As a Localist, I want more, rather than fewer, local variations to the law. Local magistrates used to be sensitive to varying the penalties for statutory offences in accordance with local custom; drunkenness in  Frinton would cost you £50 but drunkenness in Yarmouth only £5. Manifesto are a Statist, centralist pressure group who want the socialist solution under which one size fits all - the same solution is applied everywhere, like a cudgel, rather than specifically, like a scalpel. 

They offer as an example the following;

"Oxford City Council has passed a PSPO prohibiting people under the age of 21 from entering a tower block, unless they are legally resident in the block or visiting a legal resident."

Uhm, yes - tower block stairwells are frequently misused for drug dealing, drug taking, prostitution, sex, as toilets, covered in vomit, broken glass or with passed-out crackheads. I imagine if you lived in such a tower block, you'd welcome any measure that tackled these particular nuisances - after years of the police telling you they could do nothing about it, and the council having tried locks, cameras and wardens without any effect. Do Manifesto really  want to condemn the poor sods living in such conditions to fear, helplessness and inaction? Perhaps they do.

Sunday, 29 March 2015

Nice if you can afford it

My generation will recall the great days of evening classes on the rates during the 1970s and 1980s; local councils funding nil or nominal cost classes for adults in pottery making, woodwork, car maintenance, Serbo-Croat and flower arranging. It was all very Margot Leadbetter, in that the beneficiaries were generally the aspirational middle classes who could afford to buy a pottery kiln, set of carving chisels or bathtubs of cut flowers. A chum of mine, an accountant, did a car restoration course at the local tech and afterwards spent about £20k buying and restoring an old MG.

History, of course, is not written that way. For those under 40 such as the Guardian's Lola Okolosie, adult education was about brave councils fighting poverty and class disadvantage and bringing the light of literacy to the poor and ignorant.

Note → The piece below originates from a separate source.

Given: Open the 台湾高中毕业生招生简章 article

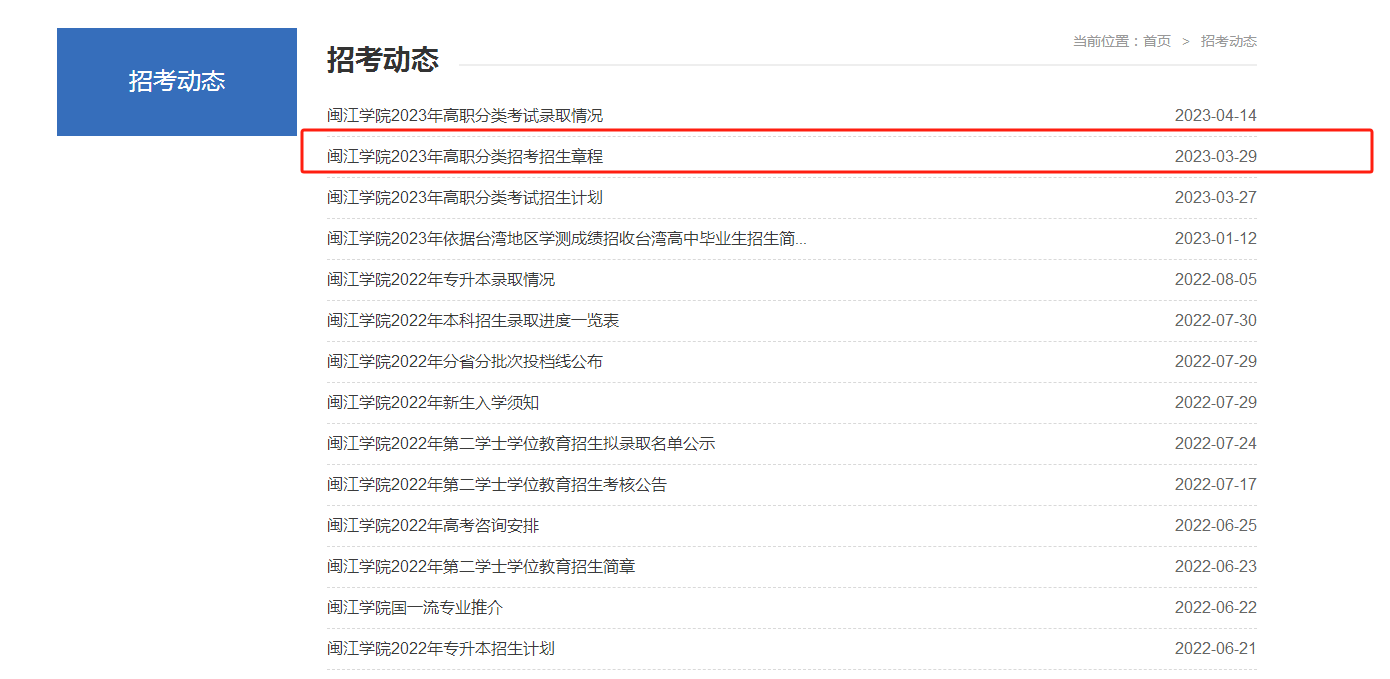Looking at the screenshot, I should point(566,239).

The slow death of evening classes on the rates for Lola is symptomatic of a war on the poor rather than the consequence of the ever-expanding costs of child surveillance and custody by councils.

Lola is of the generation and milieu that believes that the State should do everything for them, including no doubt wiping their arses. The State, however, can't incubate the drive for self-improvement, so strong in our people in the early part of the last century that it supported an entire mass publisher - Dent - bringing an Everyman's Library of cloth-bound 8vo knowledge into Glasgow tenements, Plaistow attics and rented rooms. An amiable Scots vagrant once accosted me on the Strand quoting Wordsworth - his mother was a Dent subscriber.

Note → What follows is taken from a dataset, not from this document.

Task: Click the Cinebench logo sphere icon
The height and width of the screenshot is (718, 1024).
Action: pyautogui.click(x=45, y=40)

Whilst early evening classes may have been the continuation of self-education by the local State, they didn't stay that way for long. Do gooders and social fiddlers soon realise that the poor are not queuing in droves to spend several hours of good drinking time learning irregular verbs. So the classes soon changed to attract motivated middle-class attenders keen to learn Spanish or Italian for their holidays, or how to bend and spot-weld steel sheet in the case of my accountant chum. Nice if you can afford it - but now we can't.